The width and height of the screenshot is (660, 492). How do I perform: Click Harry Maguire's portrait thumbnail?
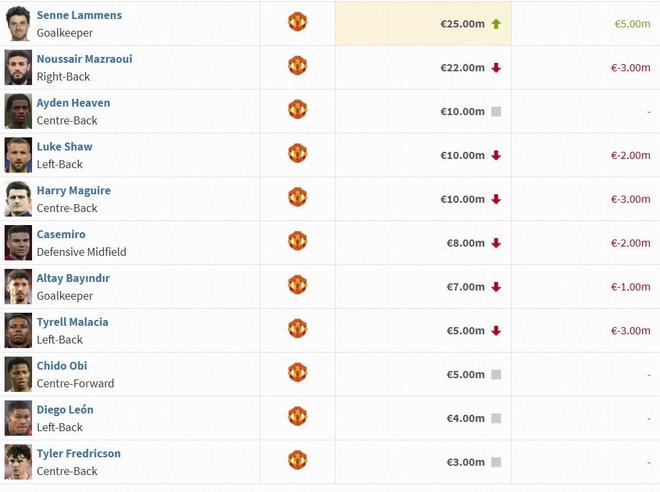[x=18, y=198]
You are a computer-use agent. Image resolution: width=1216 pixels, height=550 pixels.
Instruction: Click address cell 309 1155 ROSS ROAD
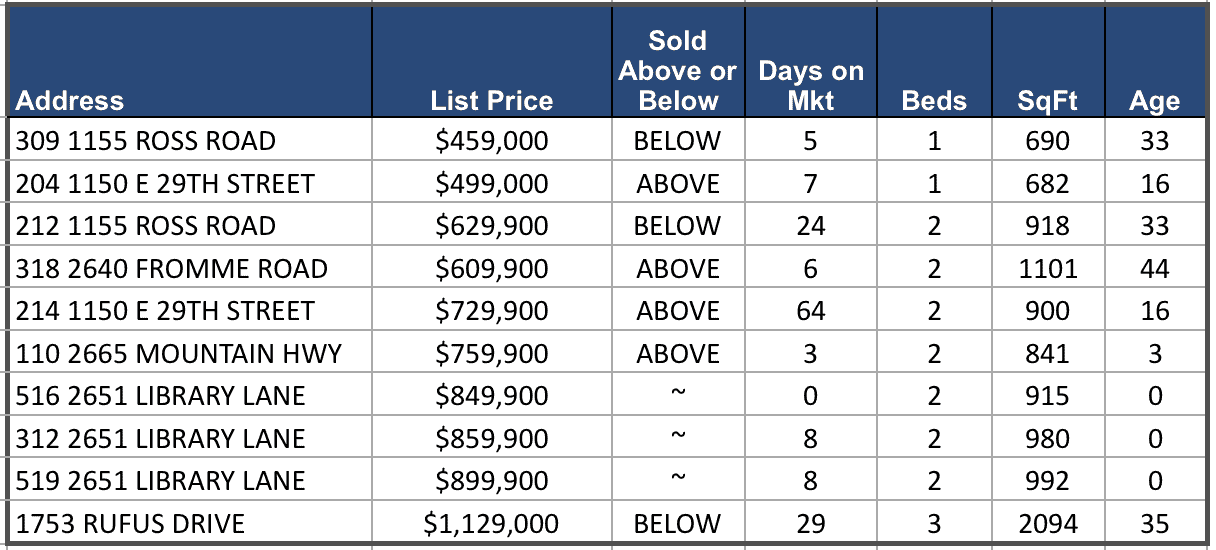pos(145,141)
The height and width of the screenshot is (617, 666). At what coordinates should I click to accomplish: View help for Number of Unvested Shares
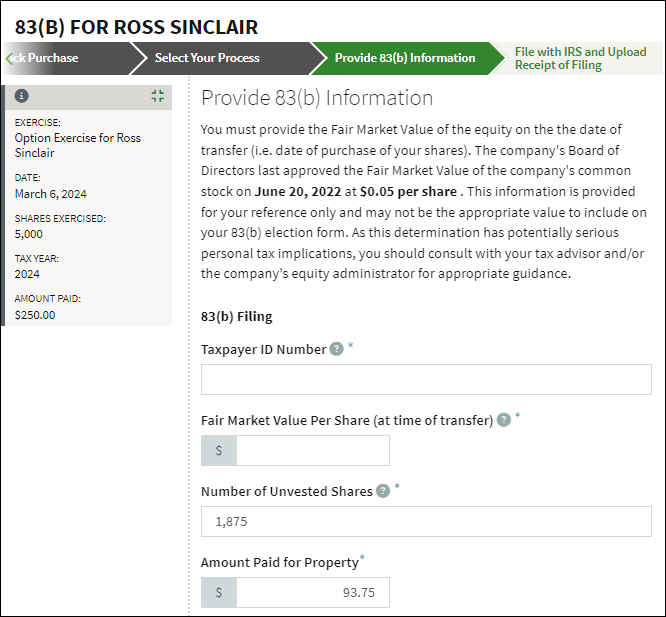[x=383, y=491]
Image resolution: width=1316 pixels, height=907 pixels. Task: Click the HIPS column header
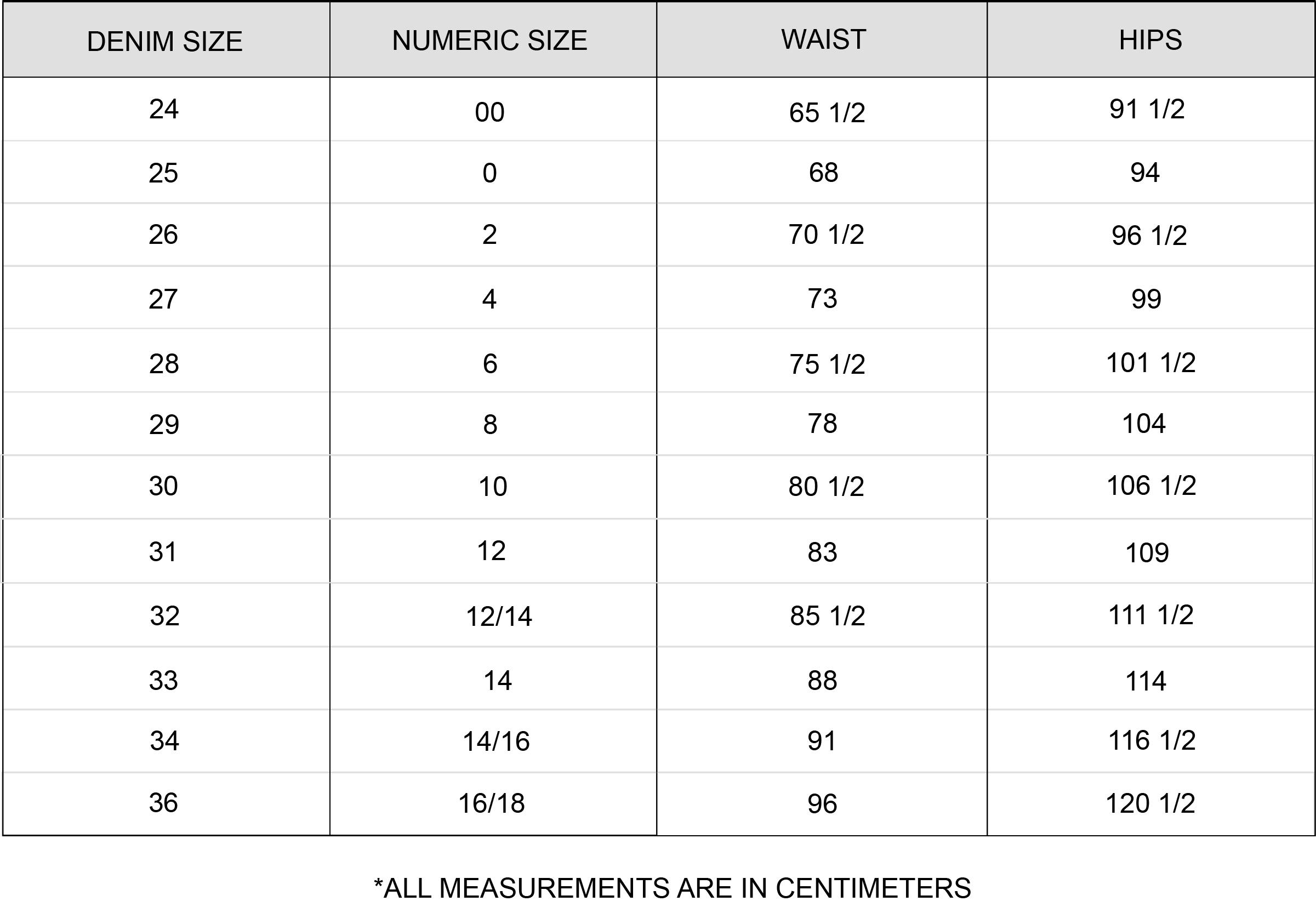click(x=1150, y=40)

▶ Try it: Could you retype every line above exactly as it appears, skipping the pictures?

▶ Finished task:
The width and height of the screenshot is (660, 492). How do I perform: Click Harry Maguire's portrait thumbnail?
[x=18, y=198]
You are a computer-use agent. Image resolution: width=1216 pixels, height=550 pixels.
Instruction: Click address cell 309 1155 ROSS ROAD
pos(145,141)
The height and width of the screenshot is (617, 666). At what coordinates should I click to accomplish: View help for Number of Unvested Shares
[x=383, y=491]
Image resolution: width=1316 pixels, height=907 pixels. Task: Click the HIPS column header
click(x=1150, y=40)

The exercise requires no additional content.